Huawei's AI stores "solving" large models

Compared with the hot front of large models, people's attention is rarely paid to the upstream of the industrial chain.

After all, compared with ChatGPT's fluent answers, rich fun, and improved work efficiency, hardware such as chips and storage is not sexy or even slightly boring.

However, people cannot ignore such a problem: in the era of extremely clear industrial division of labor, industry progress has never been the result of a certain manufacturer's promotion, but the collaborative drive of the entire industrial chain.

Behind ChatGPT's astonishment of the world, it is not only OpenAI's countless talented engineers who tackle technical problems day and night. Nvidia's GPUs, Samsung's memory, Intel's CPUs and other hardware are also indispensable.
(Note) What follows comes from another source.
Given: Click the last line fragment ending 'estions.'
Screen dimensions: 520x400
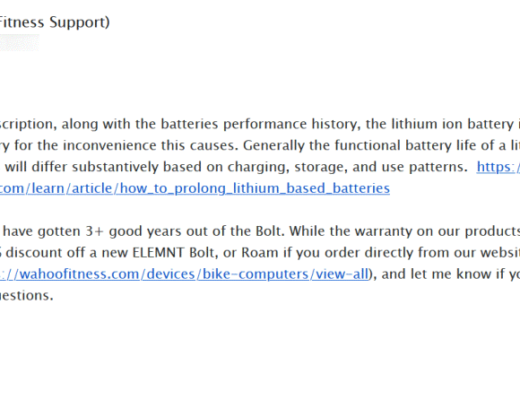Looking at the screenshot, I should click(26, 296).
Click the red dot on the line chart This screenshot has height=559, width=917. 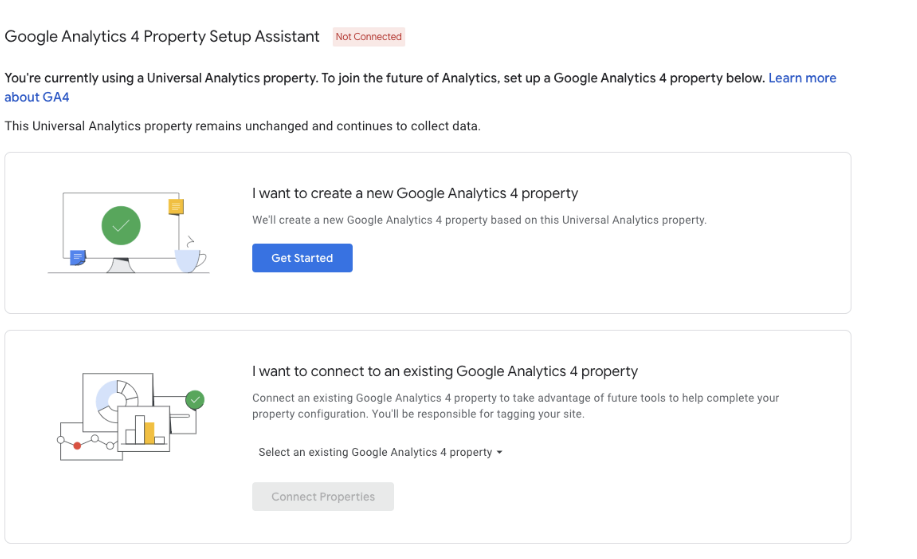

From a more low-level logic, the large model represented by ChatGPT is essentially inseparable from two elements: massive and effective data, and powerful computing power.

In the three carriages of artificial intelligence, data is the raw material for production, computing power is the infrastructure, and the algorithm is the logical representation of the large model.

There is no doubt that the tall buildings of large models are built on the basis of data and computing power.

Nowadays, thousands of industries in China have surged up with a boom in large models, entering the era of "dancing with demons", and who can make a Chinese version of ChatGPT is still unknown.

However, the GPU and memory required to train large models have ushered in a new expansion opportunity.

At the end of May this year, the market value of GPU head player Nvidia exceeded one trillion US dollars, indicating that the fire of the big model first spread to the upstream of the industrial chain, allowing enterprises to eat the first wave of technology dividends.

The memory that accompanies data, driven by large models, is also ushering in a technological revolution and market leap.

First, the data under the boom of large models: large total, miscellaneous and noisy

Starting from the data explosion, the current data volume is growing rapidly, from terabytes to petabytes to amazing ZB, how to store massive amounts of data is a problem that many data centers and enterprises must solve.

On the other hand, multimodal AI represented by large models has a far more complex data structure and type than single-modal AI, and the amount of data is also larger.

The two trends are superimposed, and the market is about to demand incremental storage.

From a microscopic point of view, enterprise research and development of large models must go through the following stages: data aggregation, data preprocessing, model training, and inference application, and each stage is inseparable from storage.

In the data aggregation stage, large models require large amounts of data and a wide variety of data. For storage, in addition to expanding the capacity and installing data, it is more important to integrate all kinds of unstructured data and securely flow it in order to be used by enterprises.

This is not an easy task, because the data format, type and protocol are different, and enterprises need to spend a lot of manpower and material resources to break down barriers, and even establish standards and ecosystems, and technical advantages and commercial status are indispensable.

At the model training stage, the quality of the data determines the upper limit of the model.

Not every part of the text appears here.